Captain Marvel was my favorite comic book action hero, and I was not alone. He was the most popular superhero of the 1940s, outselling even Superman. Captain Marvel was actually Billy Batson, a boy like me, except he always wore a tight red sweater with a yellow bands at the neck and wrists, the same colors he wore as Captain Marvel. Captain Marvel was actually rather pudgy, not overly-muscled like Superman or Batman. Even Billy looked to be in better shape. Billy’s frequent exclamation, “Holy Moly!” became part of the English language.
Captain Marvel was a blatant ripoff of the success of Superman. Like Superman, he could fly and stop bullets. He wore boots, a skin-tight suit, and a cape. Only the colors were different. DC Comics, publisher of Superman, also thought the resemblance more than coincidental and sued, ending the original Captain Marvel in 1953. Following complex litigation, he was resurrected years later as a totally different, ridiculously over-muscled super-hero, but that was not who I remembered.

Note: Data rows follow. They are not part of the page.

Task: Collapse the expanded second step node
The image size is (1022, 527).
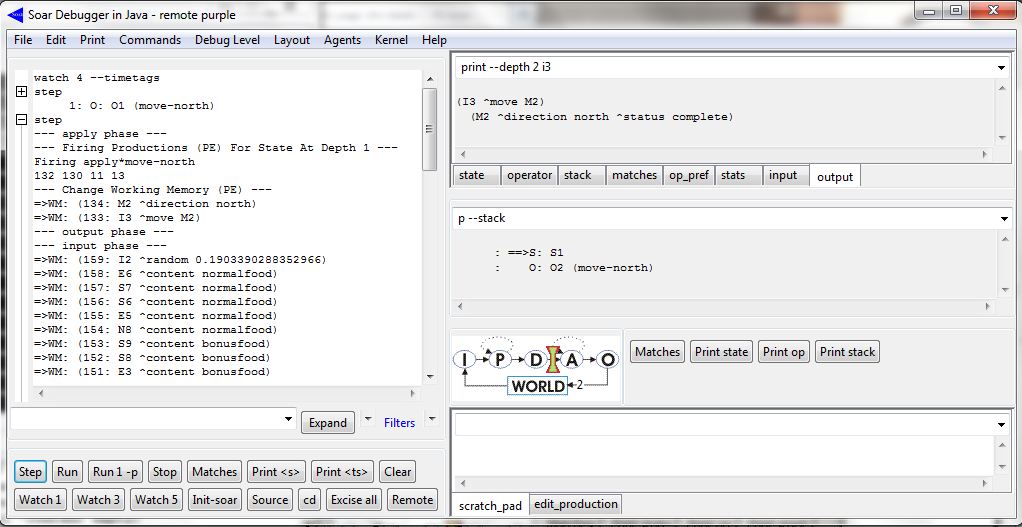Action: point(22,120)
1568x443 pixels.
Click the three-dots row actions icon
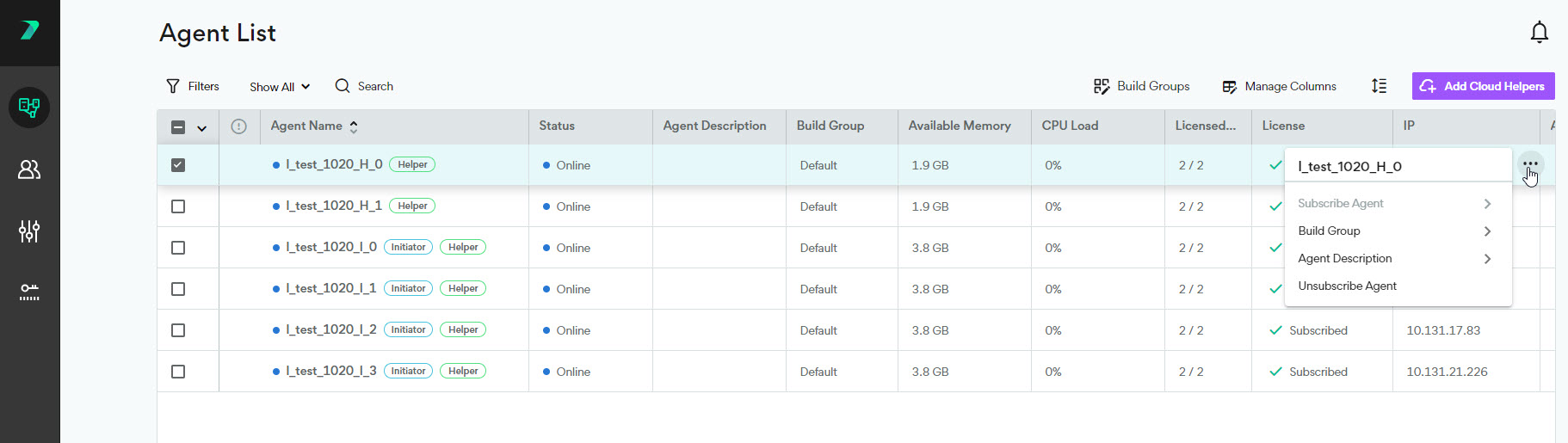click(1529, 163)
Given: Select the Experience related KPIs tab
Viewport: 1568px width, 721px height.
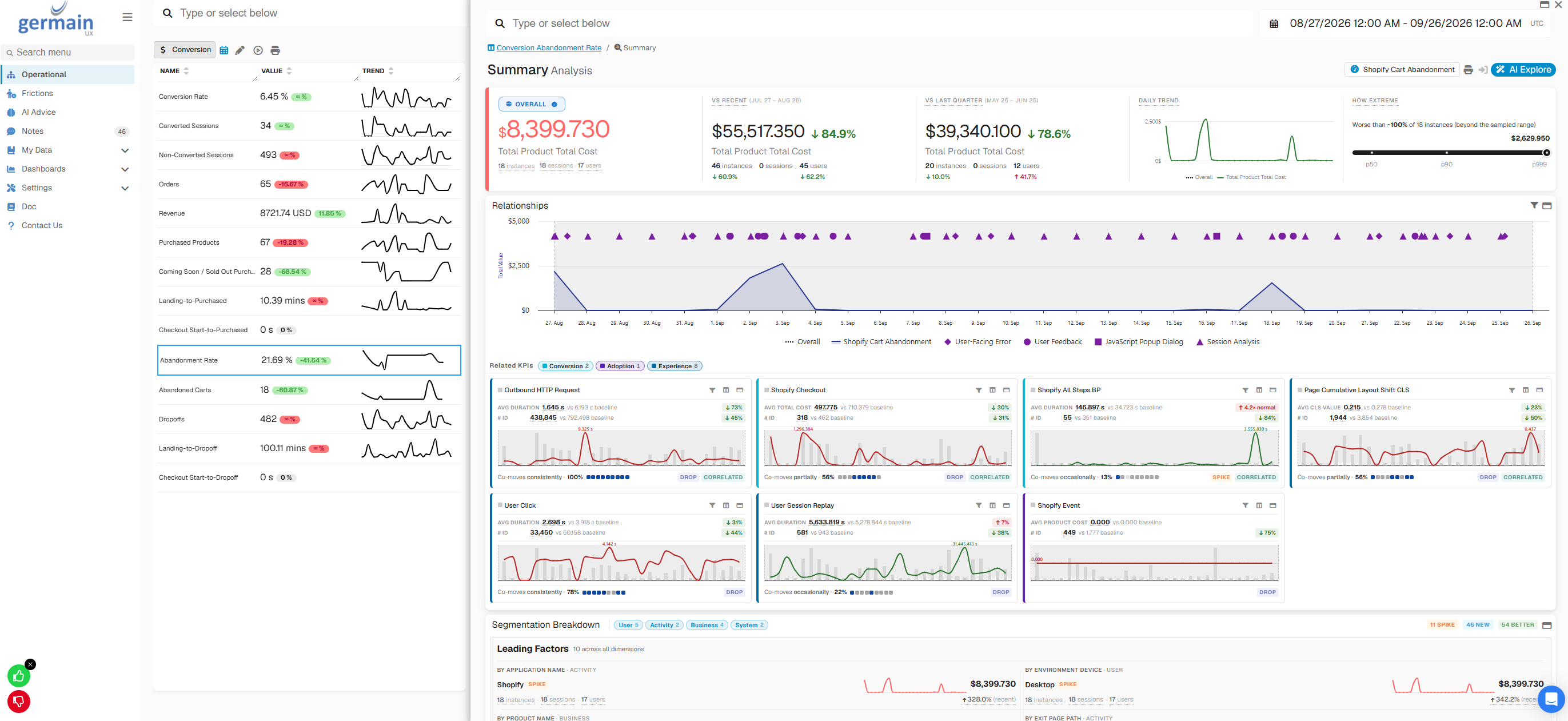Looking at the screenshot, I should (675, 366).
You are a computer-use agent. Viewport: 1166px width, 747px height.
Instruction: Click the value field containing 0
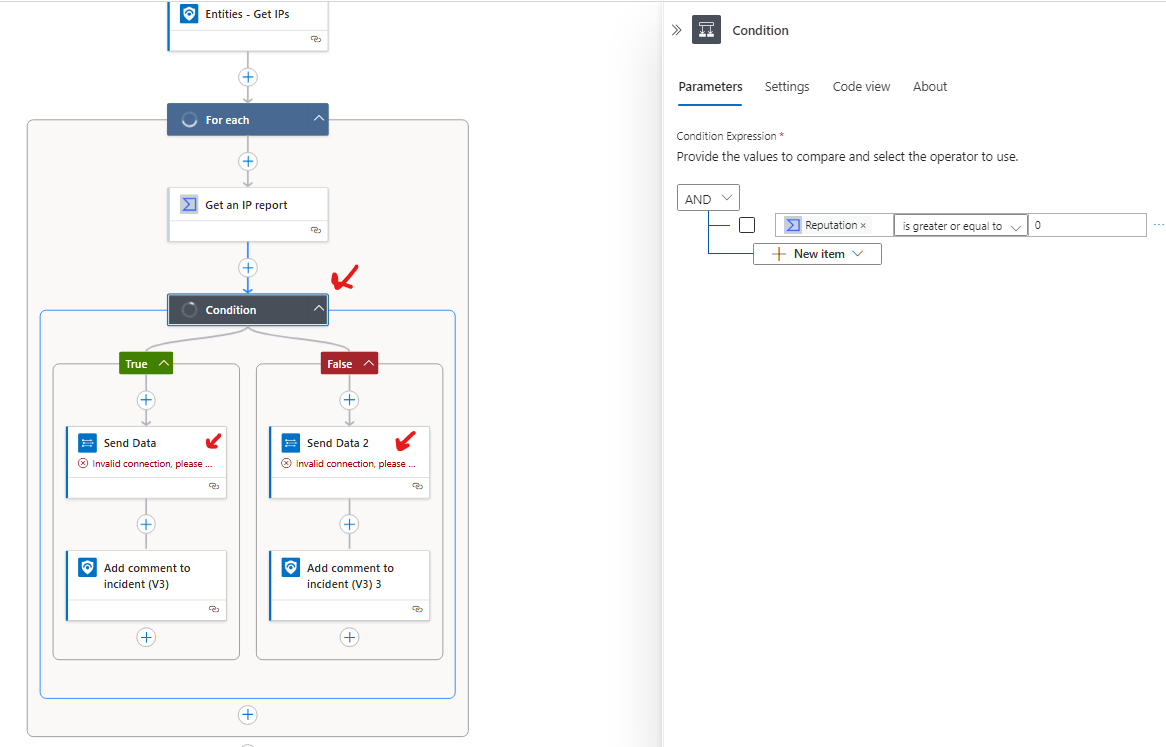pos(1087,224)
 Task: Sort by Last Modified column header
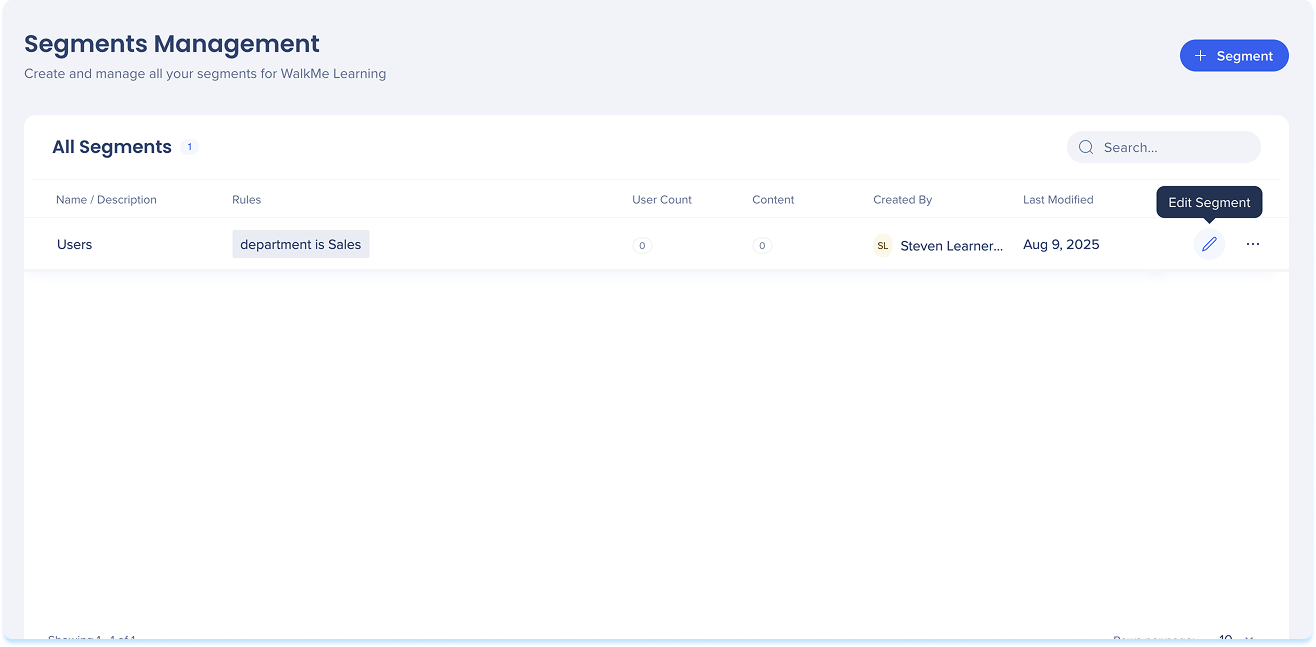pos(1057,200)
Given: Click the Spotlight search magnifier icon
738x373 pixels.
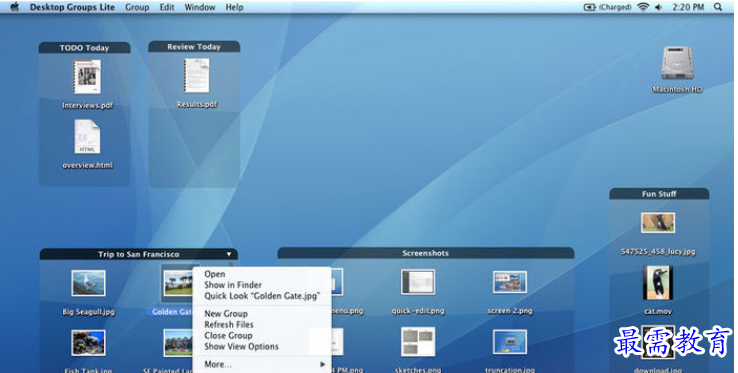Looking at the screenshot, I should (718, 7).
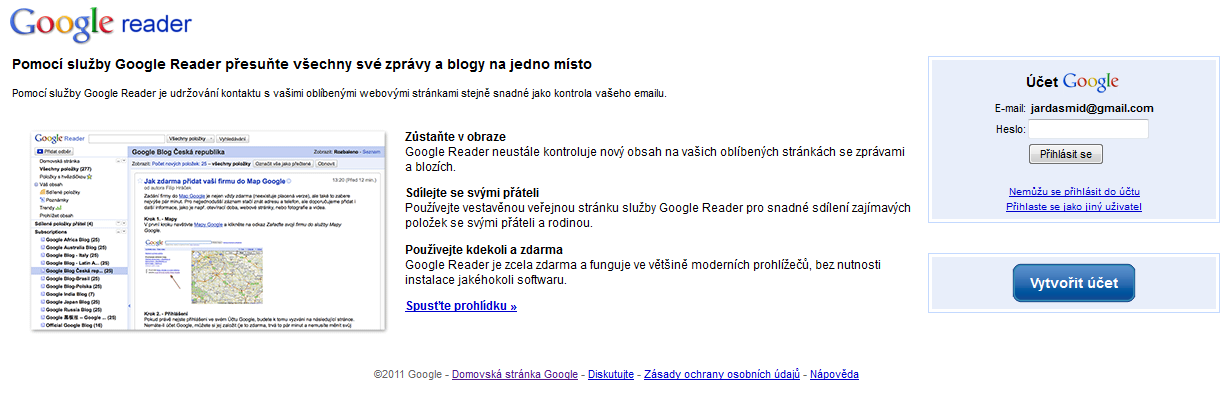Click the Zůstaňte v obraze heading
The image size is (1225, 407).
456,136
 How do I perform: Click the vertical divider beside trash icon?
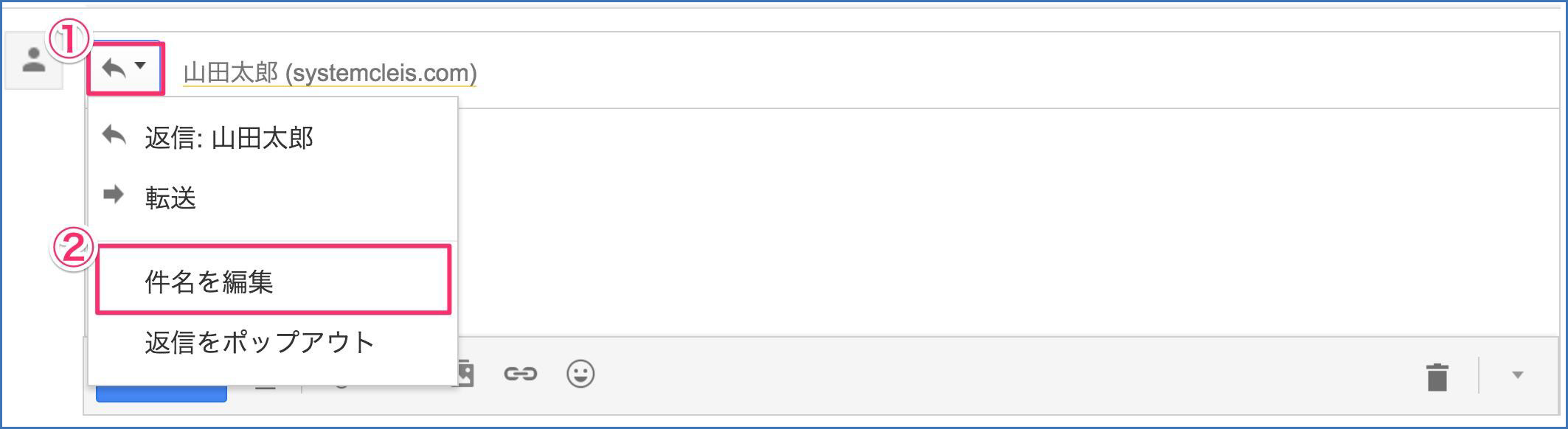(x=1479, y=375)
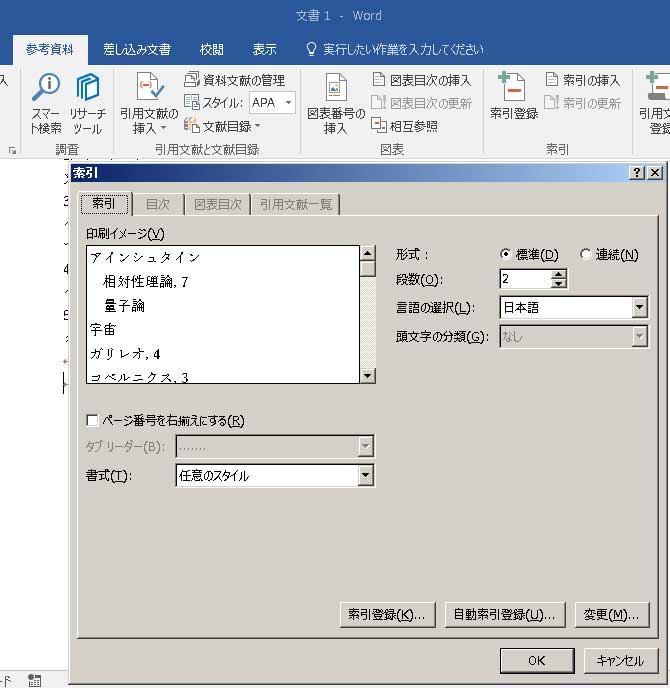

Even the name “Whiz Comics” came from a different earlier publication, Captain Billy’s Whiz Bang, a bawdy joke book for military personnel. Having nothing to do with urination, a “whiz bang” was a particular WWI artillery shell. “Captain,” “Billy,” and “Whiz” of the Captain Marvel series are all connected to that earlier publication. Very little about Captain Marvel was original except for bringing together the separate parts.
Billy Batson originally was a homeless 12-year-old newsboy who, one night, was led to a secret subway tunnel by a mysterious stranger. (Life was more innocent back then.) An empty, driverless subway car appeared and took him past seven statues, depicting the Seven Deadly Enemies of Man—greed, gluttony, lust, envy, sloth, wrath, and pride—to the den of a wizard (cone hat, white beard, and all) named Shazam! who grants Billy the power to become the adult superhero Captain Marvel by simply repeating his name.
(Shazam! is always spelled with an exclamation point. I am thinking of spelling my name as Roger!) The metamorphosis was accompanied with a flash of lightening and a clap of thunder—no telephone booth required. They never explained whether Billy and Captain Marvel were physical variations of the same individual or two different individuals. Or was Captain Marvel the wizard in a different form? No one knows.
Shazam! is an acronym: S for the wisdom of Solomon, H for the strength of Hercules, A for the stamina of Atlas, Z for the power of Zeus, A for the courage of Achilles, and M for the speed of Mercury. No one seemed to notice this strange mix of Greek and Roman mythology, and even a Hebrew king thrown in. The Seven Deadly Enemies of Man are the Catholic cardinal sins. A synopsis of this origin of Billy’s power began each comic book. Saying Shazam! again changed Captain Marvel back to Billy.
I took all of this to heart. I remember vividly sitting on the back steps of our East Lansdowne home on a summer day trying to say Shazam! all different ways: SHA-zum, sha-ZAAM, sh-AH-zum. Surely, it wasn’t working because I wasn’t saying it right, so I kept trying. It was a long afternoon.
I even tried to copy Captain Marvel’s cape. His skimpy cape, no bigger than a modest bath towel, simply draped a few inches over a thick rope around his neck. I tried tying a piece of clothesline around my neck and a real towel, but it immediately fell off. I was lucky not to accidentally hang myself. I gave up, thinking it would never stay on while flying. If only I could get that Shazam! right. I am still trying. ss-HASEM? Nope, no lightening flash.